Fig. 3 is an enlarged cross-sectional view for explaining the shape of the first orifice 13a of embodiment 1. The B-B section of fig. 2 is illustrated in fig. 3. Reference numeral 13a1 in fig. 3 denotes an opening on the inner surface 11a side of the housing 1 of the first orifice 13a, and reference numeral 13a2 denotes an opening on the outer surface 11b side of the housing 1 of the first orifice 13 a. The first small hole 13a of embodiment 1 is formed as a hole having a circular shape (perfect circle) in cross section orthogonal to the thickness direction (the flow direction of the gas) of the case 1. The opening 13a1 of the first orifice 13a is covered with a sealing tape S1.
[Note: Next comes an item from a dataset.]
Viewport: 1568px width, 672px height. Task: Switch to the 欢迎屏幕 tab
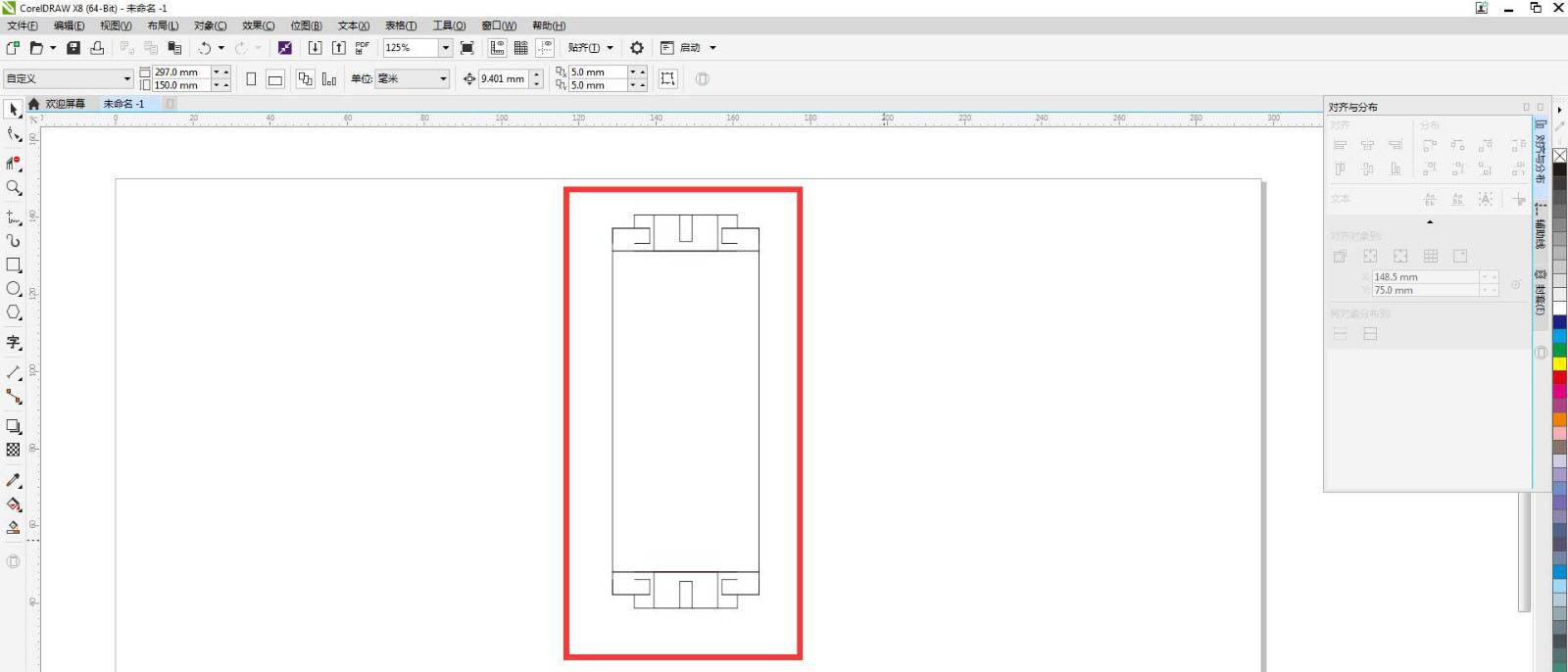(65, 104)
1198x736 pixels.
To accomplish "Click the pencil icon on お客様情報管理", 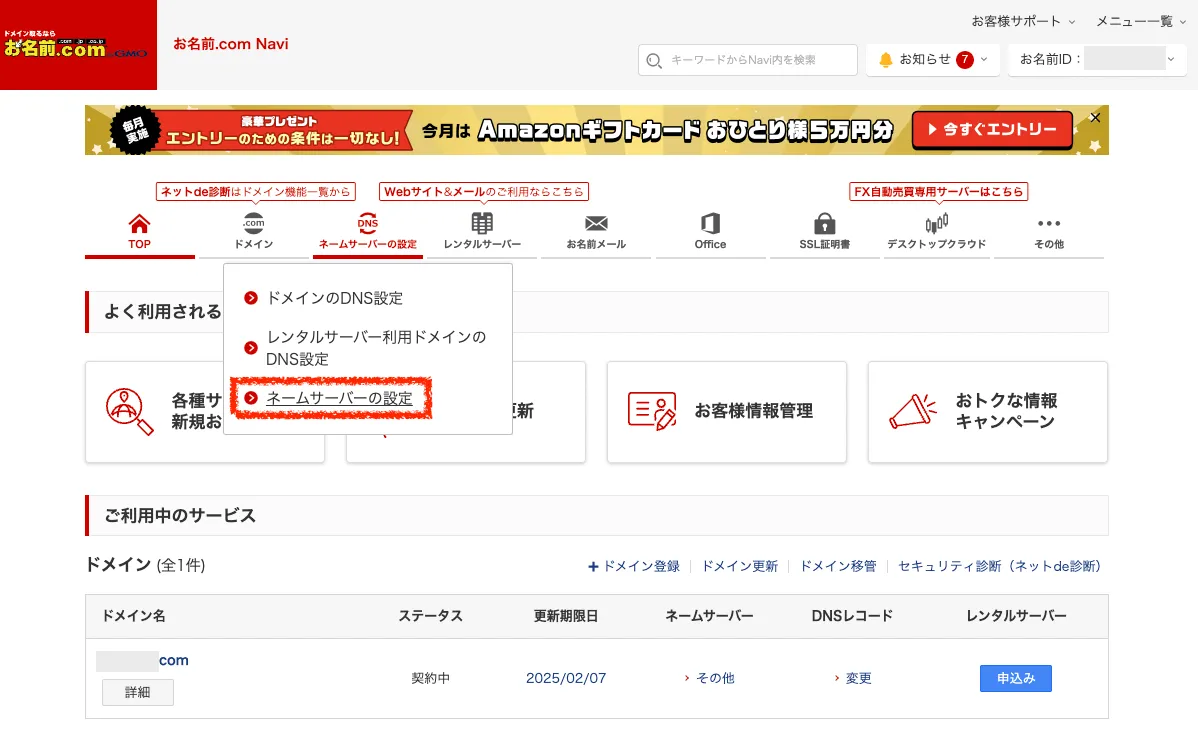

As shown in fig. 3, the first small hole 13a includes a straight cylindrical portion 131 and a tapered portion 132. The straight tube portion 131 is formed so that a cross section (cross sectional shape and cross sectional area) is constant in the thickness direction of the case 1. The inner wall surface 131a forming the straight tube portion 131 has a cylindrical shape with a constant diameter in the thickness direction of the housing 1. The tapered portion 132 is formed to be continuous with the straight tube portion 131 and increases in cross-sectional area as it is distant from the straight tube portion 131 in the thickness direction of the housing 1. The inner wall surface 132a forming the tapered portion 132 has a cylindrical shape that expands in diameter as it moves away from the straight tube portion 131 in the thickness direction of the housing 1. In the first small hole 13a of embodiment 1, the tapered portion 132 opens on the inner surface 11a side of the housing 1, and the straight tube portion 131 opens on the outer surface 11b side of the housing 1. The tapered portion 132 of the first orifice 13a forms an opening portion 13a1 by opening at the inner surface 11 a. The straight tube portion 131 of the first small hole 13a is opened at the outer surface 11b to form an opening portion 13a2. The details will be described later, but the first small hole 13a of embodiment 1 is formed by punching from the outer surface 11b side of the case 1 by punching. The inner wall surface 131a of the straight tube portion 131 is formed as a shearing surface by punching. The inner wall surface 132a of the tapered portion 132 is formed as a fracture surface by punching. The cut surface is formed as a relatively smooth surface having metallic luster, and the fracture surface is formed as a relatively rough surface having no metallic luster.

As shown in fig. 3, the cross-sectional area of the gas flow path formed by the first small hole 13a is smallest in the straight tube portion 131. That is, in the first orifice 13a, the straight tube portion 131 is a throttle of gas discharge. The minimum flow path cross-sectional area of the first orifice 13a is set to A1. The cross section C1 of fig. 3 shows a cross section of the straight tube portion 131 perpendicular to the thickness direction of the case 1. As shown in the cross-sectional view C1, in the first small hole 13a of embodiment 1, the cross-sectional area of the straight tube portion 131 is the minimum flow path cross-sectional area A1.

Fig. 4 is a diagram showing the shape of the opening 13a1 on the inner surface 11a side of the case 1 of the first orifice 13a of embodiment 1. As shown in fig. 4, the peripheral edge of the opening 13a1 of the first orifice 13a has a circular planar shape. The diameter of the opening 13a1 is D1, and the circumferential length of the opening 13a1 (the length of the peripheral edge of the opening 13a 1) is P1.

Fig. 5 is an enlarged cross-sectional view for explaining the shape of the second orifice 13b of embodiment 1. The C-C section of fig. 2 is illustrated in fig. 5. Reference numeral 13b1 in fig. 5 denotes an opening on the inner surface 11a side of the housing 1 of the second orifice 13b, and reference numeral 13b2 denotes an opening on the outer surface 11b side of the housing 1 of the second orifice 13 b. The second small hole 13b in embodiment 1 is formed as a hole having a circular cross section perpendicular to the thickness direction (the gas flow direction) of the case 1, like the first small hole 13 a. The opening 13b1 of the second orifice 13b is covered with a sealing tape S1.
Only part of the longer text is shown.